### Assignment
Print out the entries from the line containing "Viewport: 461px width, 318px" through the last line, exactly, and print nothing else. Pictures are not copied.

Records drawn from a dataset
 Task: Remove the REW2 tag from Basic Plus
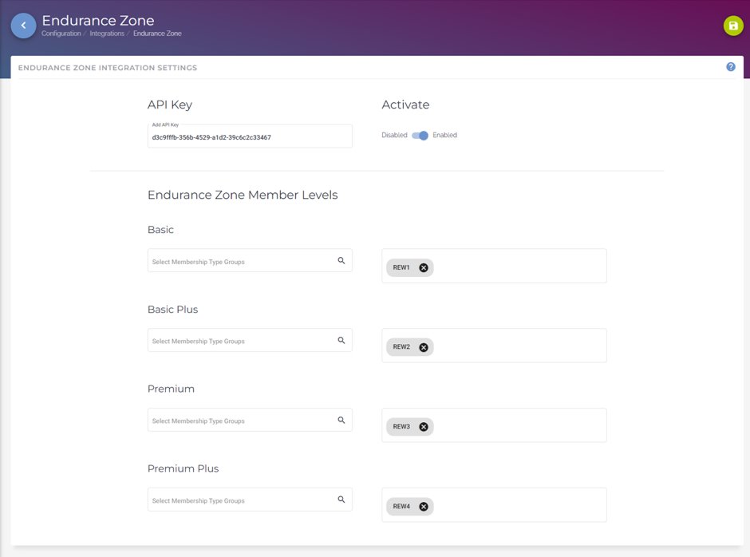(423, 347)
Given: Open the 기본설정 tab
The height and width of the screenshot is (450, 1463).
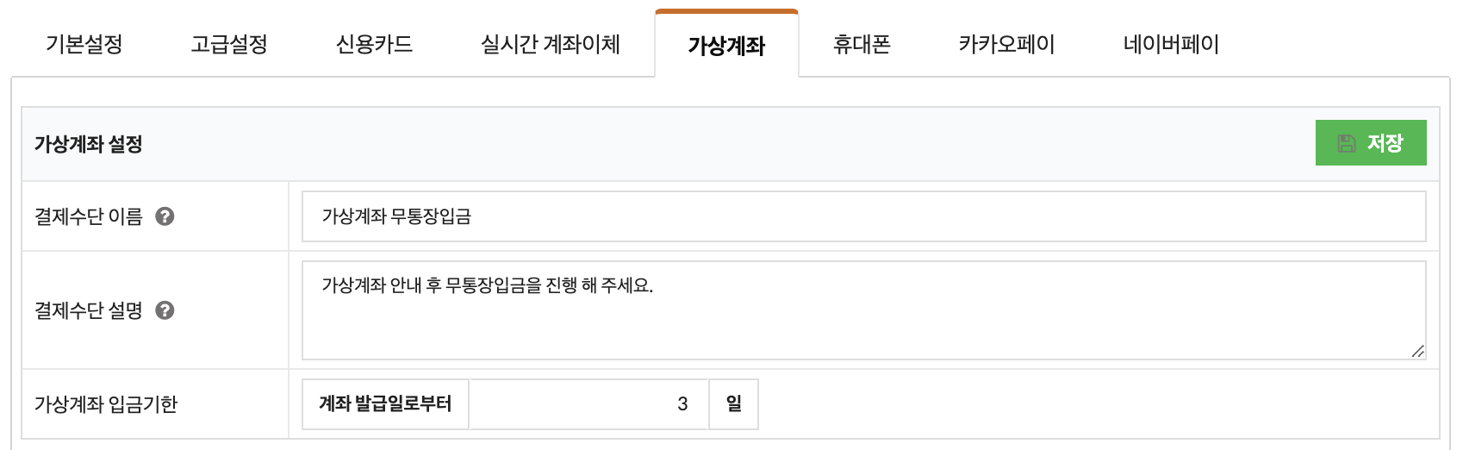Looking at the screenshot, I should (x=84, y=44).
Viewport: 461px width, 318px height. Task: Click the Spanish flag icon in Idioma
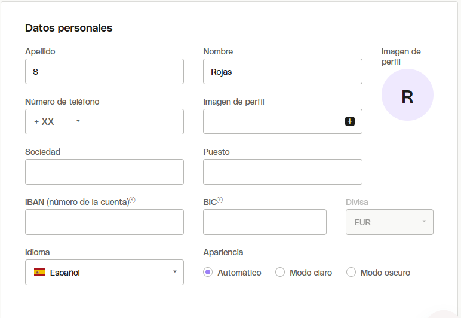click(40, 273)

### Solution to the problem
Viewport: 461px width, 318px height. Task: Click the Spanish flag icon in Idioma
click(40, 273)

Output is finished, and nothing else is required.